━━━━━ Entries supplied
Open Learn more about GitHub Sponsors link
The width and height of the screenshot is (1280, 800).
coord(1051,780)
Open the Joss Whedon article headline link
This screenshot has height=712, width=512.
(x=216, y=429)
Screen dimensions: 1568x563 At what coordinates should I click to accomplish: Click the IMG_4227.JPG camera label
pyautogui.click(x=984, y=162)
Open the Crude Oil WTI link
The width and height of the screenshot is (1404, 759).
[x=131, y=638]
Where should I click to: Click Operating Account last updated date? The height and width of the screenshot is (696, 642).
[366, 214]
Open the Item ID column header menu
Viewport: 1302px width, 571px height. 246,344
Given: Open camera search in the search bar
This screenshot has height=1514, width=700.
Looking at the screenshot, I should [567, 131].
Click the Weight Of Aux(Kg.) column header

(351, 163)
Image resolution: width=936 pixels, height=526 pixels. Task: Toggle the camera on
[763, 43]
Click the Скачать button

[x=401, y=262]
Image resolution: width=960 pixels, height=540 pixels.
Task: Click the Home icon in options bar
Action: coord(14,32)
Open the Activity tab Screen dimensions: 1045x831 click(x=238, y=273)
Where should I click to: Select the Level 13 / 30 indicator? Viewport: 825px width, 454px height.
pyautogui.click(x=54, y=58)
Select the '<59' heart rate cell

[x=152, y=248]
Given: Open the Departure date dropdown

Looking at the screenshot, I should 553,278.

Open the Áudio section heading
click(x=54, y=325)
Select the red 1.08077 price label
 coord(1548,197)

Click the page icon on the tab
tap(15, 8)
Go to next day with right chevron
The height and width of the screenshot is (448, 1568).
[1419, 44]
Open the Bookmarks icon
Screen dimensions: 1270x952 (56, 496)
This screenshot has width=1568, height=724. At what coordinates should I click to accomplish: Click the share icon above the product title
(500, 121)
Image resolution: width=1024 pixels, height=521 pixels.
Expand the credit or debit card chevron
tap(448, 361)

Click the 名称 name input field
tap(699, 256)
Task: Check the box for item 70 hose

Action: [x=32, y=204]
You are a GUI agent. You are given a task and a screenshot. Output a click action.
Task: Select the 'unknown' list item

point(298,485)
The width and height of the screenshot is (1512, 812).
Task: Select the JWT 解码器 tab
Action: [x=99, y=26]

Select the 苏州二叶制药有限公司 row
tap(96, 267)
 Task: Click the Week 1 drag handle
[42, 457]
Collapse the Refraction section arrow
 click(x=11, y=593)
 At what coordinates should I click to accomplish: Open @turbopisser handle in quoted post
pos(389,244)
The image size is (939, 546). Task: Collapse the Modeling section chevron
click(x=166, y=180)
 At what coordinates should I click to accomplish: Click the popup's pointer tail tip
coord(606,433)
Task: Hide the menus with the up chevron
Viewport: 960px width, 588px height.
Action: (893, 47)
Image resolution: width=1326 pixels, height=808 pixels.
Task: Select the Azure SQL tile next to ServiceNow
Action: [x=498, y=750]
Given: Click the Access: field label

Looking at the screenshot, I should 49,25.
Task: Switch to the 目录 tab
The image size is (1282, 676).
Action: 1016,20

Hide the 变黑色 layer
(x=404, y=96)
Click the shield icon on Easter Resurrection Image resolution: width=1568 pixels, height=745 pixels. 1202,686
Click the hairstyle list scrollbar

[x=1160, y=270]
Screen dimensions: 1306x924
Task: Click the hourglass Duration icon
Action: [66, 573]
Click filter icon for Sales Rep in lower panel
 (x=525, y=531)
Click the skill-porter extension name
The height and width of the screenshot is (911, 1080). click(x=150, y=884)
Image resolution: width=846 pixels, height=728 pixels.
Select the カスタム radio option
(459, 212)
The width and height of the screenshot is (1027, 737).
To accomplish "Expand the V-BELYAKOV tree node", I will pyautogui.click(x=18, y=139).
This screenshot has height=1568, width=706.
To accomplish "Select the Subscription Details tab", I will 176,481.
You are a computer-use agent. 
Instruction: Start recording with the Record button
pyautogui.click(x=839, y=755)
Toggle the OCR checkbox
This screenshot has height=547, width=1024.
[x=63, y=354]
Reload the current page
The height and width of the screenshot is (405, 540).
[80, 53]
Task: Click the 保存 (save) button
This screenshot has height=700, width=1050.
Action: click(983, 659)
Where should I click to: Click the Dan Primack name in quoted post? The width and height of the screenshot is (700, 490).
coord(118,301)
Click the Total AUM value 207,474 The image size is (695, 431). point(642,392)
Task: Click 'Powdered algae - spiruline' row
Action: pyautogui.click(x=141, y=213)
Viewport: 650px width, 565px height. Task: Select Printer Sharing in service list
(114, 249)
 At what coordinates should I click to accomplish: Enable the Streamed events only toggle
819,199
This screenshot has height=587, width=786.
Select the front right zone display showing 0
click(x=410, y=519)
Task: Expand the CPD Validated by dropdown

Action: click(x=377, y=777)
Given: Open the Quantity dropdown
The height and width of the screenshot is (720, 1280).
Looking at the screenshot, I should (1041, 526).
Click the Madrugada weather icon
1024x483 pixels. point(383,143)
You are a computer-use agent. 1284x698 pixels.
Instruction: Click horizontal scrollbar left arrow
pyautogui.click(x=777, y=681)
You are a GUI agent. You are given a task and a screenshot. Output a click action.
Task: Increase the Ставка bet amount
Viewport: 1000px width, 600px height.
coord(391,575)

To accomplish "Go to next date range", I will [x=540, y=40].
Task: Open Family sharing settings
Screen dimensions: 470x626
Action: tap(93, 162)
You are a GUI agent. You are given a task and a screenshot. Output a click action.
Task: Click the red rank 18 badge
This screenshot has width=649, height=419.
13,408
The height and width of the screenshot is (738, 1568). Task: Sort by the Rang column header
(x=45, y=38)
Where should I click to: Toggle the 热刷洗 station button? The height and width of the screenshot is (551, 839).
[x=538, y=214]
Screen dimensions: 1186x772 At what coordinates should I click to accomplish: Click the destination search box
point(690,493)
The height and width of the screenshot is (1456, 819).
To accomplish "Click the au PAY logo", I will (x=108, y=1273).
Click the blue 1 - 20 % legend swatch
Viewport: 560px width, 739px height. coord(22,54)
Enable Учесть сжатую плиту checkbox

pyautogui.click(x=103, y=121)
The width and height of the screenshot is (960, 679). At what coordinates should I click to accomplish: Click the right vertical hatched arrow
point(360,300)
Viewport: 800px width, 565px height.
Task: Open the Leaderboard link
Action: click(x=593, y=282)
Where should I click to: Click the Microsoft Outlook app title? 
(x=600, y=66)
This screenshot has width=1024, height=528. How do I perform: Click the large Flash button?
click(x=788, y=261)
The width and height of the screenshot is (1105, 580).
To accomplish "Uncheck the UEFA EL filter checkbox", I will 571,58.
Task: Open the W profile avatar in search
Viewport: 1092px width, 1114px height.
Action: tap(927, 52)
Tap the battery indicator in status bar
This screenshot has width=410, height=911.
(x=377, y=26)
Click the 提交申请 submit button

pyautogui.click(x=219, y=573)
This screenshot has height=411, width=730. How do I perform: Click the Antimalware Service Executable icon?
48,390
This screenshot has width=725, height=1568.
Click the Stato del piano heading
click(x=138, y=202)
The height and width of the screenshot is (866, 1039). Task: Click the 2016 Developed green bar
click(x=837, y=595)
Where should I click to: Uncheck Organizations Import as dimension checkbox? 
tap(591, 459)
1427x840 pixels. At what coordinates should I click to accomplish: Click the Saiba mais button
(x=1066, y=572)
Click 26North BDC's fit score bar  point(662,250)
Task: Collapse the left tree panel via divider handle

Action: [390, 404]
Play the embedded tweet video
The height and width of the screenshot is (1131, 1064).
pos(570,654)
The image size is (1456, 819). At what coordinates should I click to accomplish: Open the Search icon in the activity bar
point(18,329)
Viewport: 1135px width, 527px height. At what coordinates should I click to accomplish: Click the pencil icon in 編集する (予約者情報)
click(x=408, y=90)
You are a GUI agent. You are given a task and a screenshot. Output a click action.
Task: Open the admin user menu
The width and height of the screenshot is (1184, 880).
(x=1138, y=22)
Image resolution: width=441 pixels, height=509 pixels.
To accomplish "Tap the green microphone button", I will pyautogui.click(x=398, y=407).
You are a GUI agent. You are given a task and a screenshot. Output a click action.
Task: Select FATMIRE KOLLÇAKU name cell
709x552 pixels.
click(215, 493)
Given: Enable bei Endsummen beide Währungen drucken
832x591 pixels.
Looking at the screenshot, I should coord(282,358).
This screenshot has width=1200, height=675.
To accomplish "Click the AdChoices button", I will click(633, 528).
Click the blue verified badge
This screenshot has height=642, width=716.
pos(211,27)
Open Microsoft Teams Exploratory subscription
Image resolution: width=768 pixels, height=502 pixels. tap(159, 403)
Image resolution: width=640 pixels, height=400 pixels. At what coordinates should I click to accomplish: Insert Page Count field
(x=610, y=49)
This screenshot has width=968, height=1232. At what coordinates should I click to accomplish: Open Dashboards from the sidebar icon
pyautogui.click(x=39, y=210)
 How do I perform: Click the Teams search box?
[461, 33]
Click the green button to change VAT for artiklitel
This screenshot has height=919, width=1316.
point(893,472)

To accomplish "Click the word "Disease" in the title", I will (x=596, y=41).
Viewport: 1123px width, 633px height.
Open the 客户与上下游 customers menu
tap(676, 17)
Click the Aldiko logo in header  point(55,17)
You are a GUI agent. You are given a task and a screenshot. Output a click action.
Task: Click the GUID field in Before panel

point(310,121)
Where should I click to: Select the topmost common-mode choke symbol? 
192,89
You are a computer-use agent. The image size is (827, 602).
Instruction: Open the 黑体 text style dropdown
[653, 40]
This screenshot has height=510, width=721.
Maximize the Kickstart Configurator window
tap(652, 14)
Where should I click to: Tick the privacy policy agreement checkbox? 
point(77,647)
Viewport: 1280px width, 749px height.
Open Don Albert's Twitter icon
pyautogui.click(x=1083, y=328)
━━━━━━━━━━
# Task to carry out:
For each line in the material above that holds the word "computer", add one to a count; state only the final number.

# Worked solution:
3